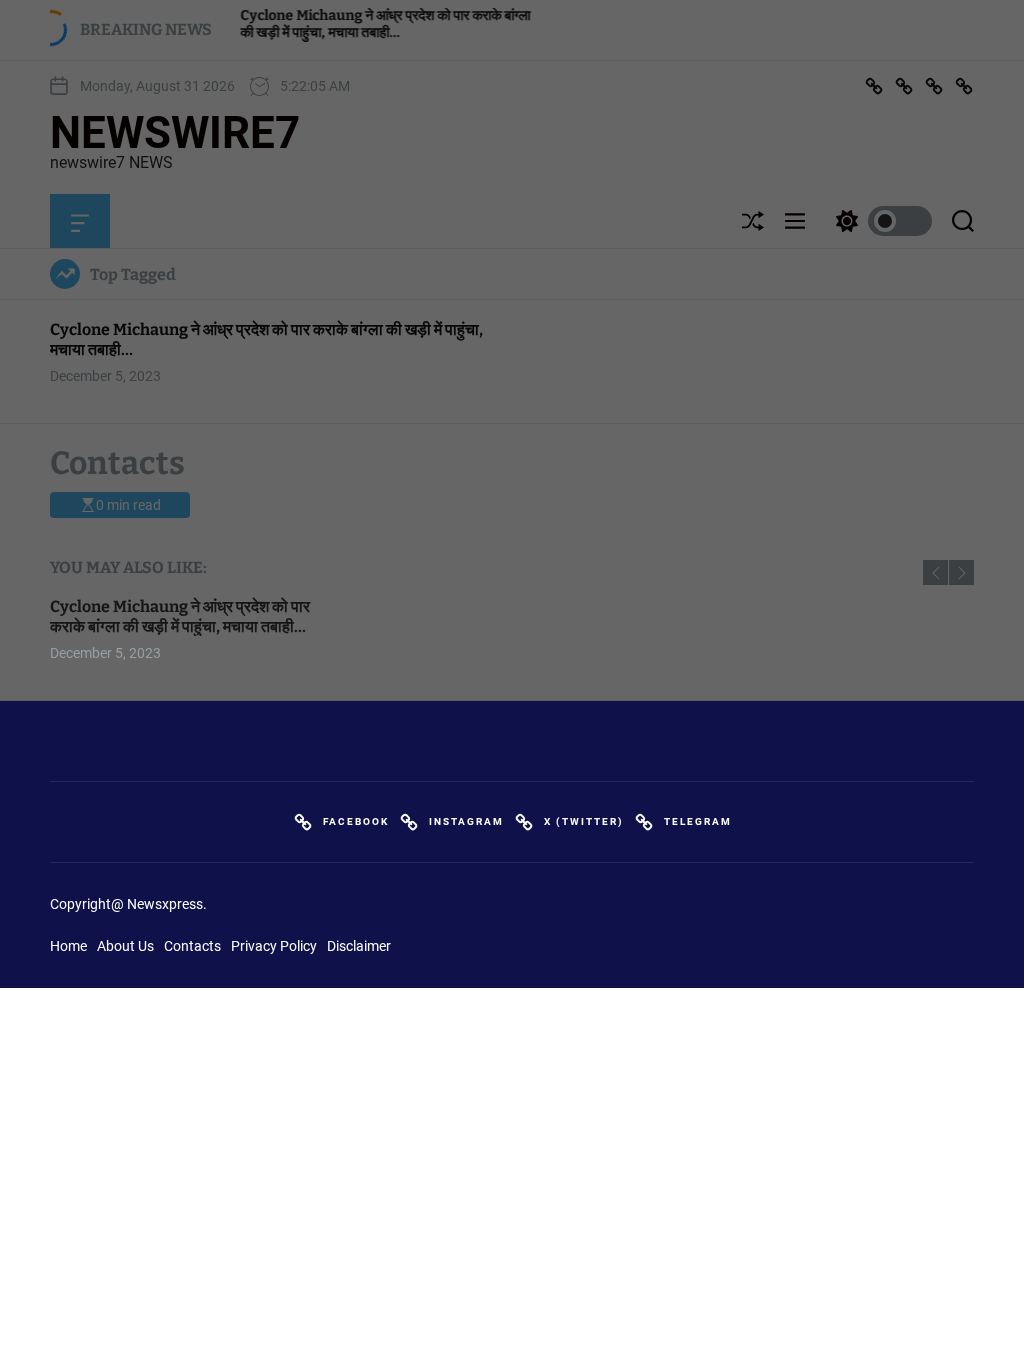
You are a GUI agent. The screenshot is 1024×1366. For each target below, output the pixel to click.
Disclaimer (359, 946)
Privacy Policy (274, 946)
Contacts (192, 946)
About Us (125, 946)
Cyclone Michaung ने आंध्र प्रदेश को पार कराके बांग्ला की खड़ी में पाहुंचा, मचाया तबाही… (180, 616)
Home (68, 946)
———
YOUR TASK: Everything in the entries must be written out exactly; the pictures stay out.

TASK OUTPUT:
You are a GUI agent. The screenshot is 1024×1366. For each target below, output the pixel to click.
Disclaimer (359, 946)
Privacy Policy (274, 946)
Contacts (192, 946)
About Us (125, 946)
Cyclone Michaung ने आंध्र प्रदेश को पार कराके बांग्ला की खड़ी में पाहुंचा, मचाया तबाही… (180, 616)
Home (68, 946)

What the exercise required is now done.